Banks better get moving on extending mobile apps to tablets

If banks want to stay competitive, they may want to focus less on checking fee gimmicks and more on developing apps for mobile banking.

It seems like every 12 seconds there's some kind of bank commercial touting the reasons you should choose it for your banking needs. And while I should choose a financial institution by virtue of its low interest rates, low checking fees, or debit reward points, do you know what my main criteria is? A snazzy tote bag. No, just kidding. Actually, my main criterion is convenience.

That's right: It's as simple as which bank is closest to my house so that I can hit the ATM without paying out-of-network fees. Which bank offers online banking (specifically online bill pay)?

And I'm not alone. A recent study found that 63 percent of U.S. adults who have a bank account indicate that they stay with their current bank because of convenience.

Now my convenience criteria includes which bank offers a mobile web browser because what's more convenient than checking your account balance on your smartphone?
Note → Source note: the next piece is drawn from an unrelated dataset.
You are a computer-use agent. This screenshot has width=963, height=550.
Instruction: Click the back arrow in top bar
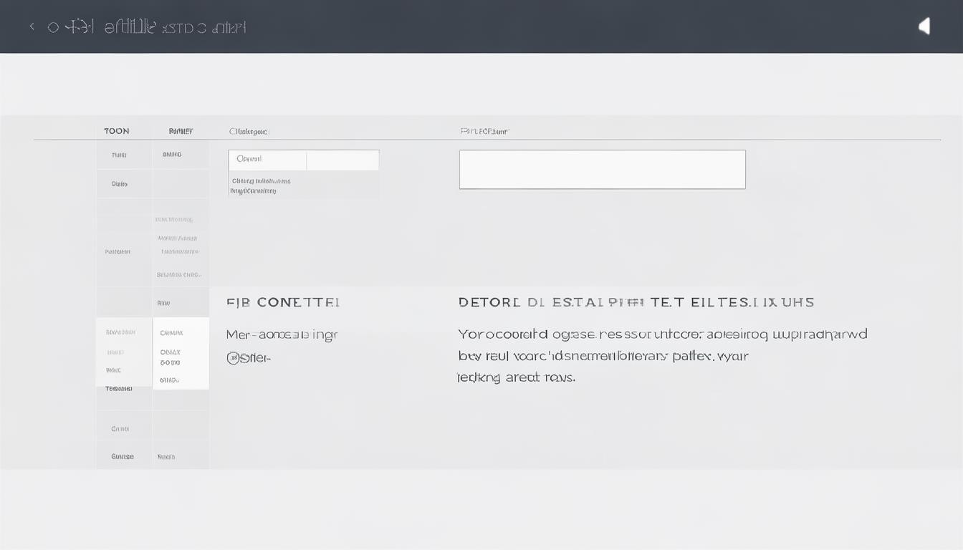(x=32, y=27)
A survey by Harris Interactive on behalf of Yodlee (polling 2,219 adults ages 18 and older) indicates that 49 percent of smartphone owners access their banking information on their smartphones. Thirty-six percent access the information on their tablets.

"Banks have focused on smartphone apps, but stretching the same app to work on a tablet seems to have backfired," says Yodlee Interactive General Manager Joseph Polverari.

What does this mean for banks? It means that optimizing banking on tablets represents a major opportunity to give customers a better and richer experience. If banks need more incentive for "going mobile," consider that of the group surveyed, those with a household income of $75,000 or more are twice as likely to use mobile technologies to deposit their checks.